People who are suffering from degenerative changes of the vertebrae rarely require surgical intervention. Laminectomies usually are performed when patients have severe degeneration, multiple bone spurs, narrowing of the spinal canal and increased pressure on the spinal cord. This is a potentially serious condition, because the narrowing and the pressure that it places on spinal nerves can result in permanent nerve damage. There are several types of laminectomies, depending on the area and degree of degeneration. Posterior laminectomies are designed to treat disorders that stem from the back part of the spinal cord.

A posterior laminectomy is considered scheduled surgery. The procedure is generally elective. The risks associated with untreated severe degenerative disease of the posterior spine, however, are significant. Nerve damage and pain from narrowing of the spinal canal can greatly affect a person’s quality of life. A doctor typically will recommend a posterior laminectomy if severe degenerative disease is confirmed.

In a posterior laminectomy, the surgeon usually makes an incision down the back of the patient’s neck. Bone spurs and the laminae of the vertebrae that have a narrowing are removed with surgical instruments. During the procedure, blood vessels and muscles are moved out of the way. To protect nerves from damage, surgeons might choose to monitor the function of spinal cord nerves while operating.

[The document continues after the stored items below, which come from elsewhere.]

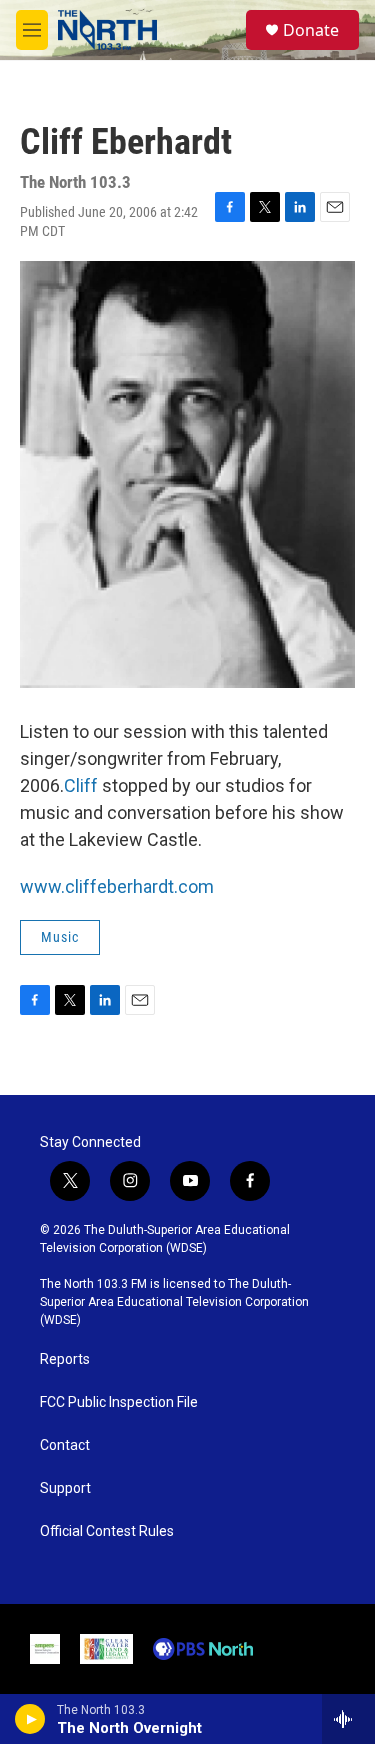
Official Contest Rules (107, 1531)
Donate (311, 30)
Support (65, 1488)
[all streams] (348, 1719)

Electrodes might be used to monitor the body’s involuntary nerve impulses, otherwise known as somatosensory evoked potentials, and this might help prevent nerve damage during a posterior laminectomy.

Patients typically need to spend a day or two in hospital after a posterior laminectomy. Strenuous activity should be avoided for a few weeks, but patients usually are able to stand and walk on their own the day after surgery, and recovery typically is complete within two months. Possible complications include nerve damage, infection, bleeding and spinal instability.